Work required: Please restate the following records word for word.

Extracted data entries
BEGIN

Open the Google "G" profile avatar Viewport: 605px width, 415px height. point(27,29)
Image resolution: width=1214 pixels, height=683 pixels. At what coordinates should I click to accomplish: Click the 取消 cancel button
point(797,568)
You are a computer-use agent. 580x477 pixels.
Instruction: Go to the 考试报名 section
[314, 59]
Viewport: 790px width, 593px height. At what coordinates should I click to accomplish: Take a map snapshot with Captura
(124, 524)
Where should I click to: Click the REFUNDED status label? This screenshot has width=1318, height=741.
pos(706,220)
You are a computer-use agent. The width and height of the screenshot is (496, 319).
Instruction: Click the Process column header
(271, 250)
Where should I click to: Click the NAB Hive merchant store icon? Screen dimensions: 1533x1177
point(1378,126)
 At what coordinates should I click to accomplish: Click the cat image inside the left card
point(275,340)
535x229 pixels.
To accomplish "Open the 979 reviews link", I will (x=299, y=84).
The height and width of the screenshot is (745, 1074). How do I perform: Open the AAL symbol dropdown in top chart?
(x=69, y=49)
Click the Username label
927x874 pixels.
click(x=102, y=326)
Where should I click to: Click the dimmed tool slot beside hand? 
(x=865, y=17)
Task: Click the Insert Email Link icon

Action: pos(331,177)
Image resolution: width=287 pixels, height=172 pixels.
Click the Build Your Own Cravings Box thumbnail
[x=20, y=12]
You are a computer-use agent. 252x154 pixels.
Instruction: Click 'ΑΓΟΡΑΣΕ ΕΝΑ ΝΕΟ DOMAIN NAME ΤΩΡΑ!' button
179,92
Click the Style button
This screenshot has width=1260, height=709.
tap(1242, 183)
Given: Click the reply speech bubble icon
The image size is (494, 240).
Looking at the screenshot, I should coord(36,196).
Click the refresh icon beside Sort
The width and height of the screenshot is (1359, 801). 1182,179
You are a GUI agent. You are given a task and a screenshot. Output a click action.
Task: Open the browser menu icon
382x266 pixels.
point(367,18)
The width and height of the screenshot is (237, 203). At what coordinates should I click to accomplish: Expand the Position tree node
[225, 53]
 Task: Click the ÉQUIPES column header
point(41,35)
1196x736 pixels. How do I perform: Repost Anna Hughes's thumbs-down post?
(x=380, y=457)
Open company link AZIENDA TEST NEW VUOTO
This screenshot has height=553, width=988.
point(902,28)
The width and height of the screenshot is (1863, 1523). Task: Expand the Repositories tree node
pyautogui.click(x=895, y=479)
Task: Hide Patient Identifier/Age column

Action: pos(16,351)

END

Response:
Open the Google "G" profile avatar Viewport: 605px width, 415px height. point(27,29)
Image resolution: width=1214 pixels, height=683 pixels. At what coordinates should I click to accomplish: Click the 取消 cancel button
point(797,568)
You are a computer-use agent. 580x477 pixels.
Instruction: Go to the 考试报名 section
[314, 59]
Viewport: 790px width, 593px height. At what coordinates should I click to accomplish: Take a map snapshot with Captura
(124, 524)
Where should I click to: Click the REFUNDED status label? This screenshot has width=1318, height=741.
pos(706,220)
You are a computer-use agent. The width and height of the screenshot is (496, 319).
Instruction: Click the Process column header
(271, 250)
Where should I click to: Click the NAB Hive merchant store icon? Screen dimensions: 1533x1177
point(1378,126)
 At what coordinates should I click to accomplish: Click the cat image inside the left card
point(275,340)
535x229 pixels.
To accomplish "Open the 979 reviews link", I will (x=299, y=84).
The height and width of the screenshot is (745, 1074). How do I perform: Open the AAL symbol dropdown in top chart?
(x=69, y=49)
Click the Username label
927x874 pixels.
click(x=102, y=326)
Where should I click to: Click the dimmed tool slot beside hand? 
(x=865, y=17)
Task: Click the Insert Email Link icon

Action: pos(331,177)
Image resolution: width=287 pixels, height=172 pixels.
Click the Build Your Own Cravings Box thumbnail
[x=20, y=12]
You are a computer-use agent. 252x154 pixels.
Instruction: Click 'ΑΓΟΡΑΣΕ ΕΝΑ ΝΕΟ DOMAIN NAME ΤΩΡΑ!' button
179,92
Click the Style button
This screenshot has width=1260, height=709.
tap(1242, 183)
Given: Click the reply speech bubble icon
The image size is (494, 240).
Looking at the screenshot, I should coord(36,196).
Click the refresh icon beside Sort
The width and height of the screenshot is (1359, 801). 1182,179
You are a GUI agent. You are given a task and a screenshot. Output a click action.
Task: Open the browser menu icon
382x266 pixels.
point(367,18)
The width and height of the screenshot is (237, 203). At what coordinates should I click to accomplish: Expand the Position tree node
[225, 53]
 Task: Click the ÉQUIPES column header
point(41,35)
1196x736 pixels. How do I perform: Repost Anna Hughes's thumbs-down post?
(x=380, y=457)
Open company link AZIENDA TEST NEW VUOTO
This screenshot has height=553, width=988.
point(902,28)
The width and height of the screenshot is (1863, 1523). Task: Expand the Repositories tree node
pyautogui.click(x=895, y=479)
Task: Hide Patient Identifier/Age column

Action: pos(16,351)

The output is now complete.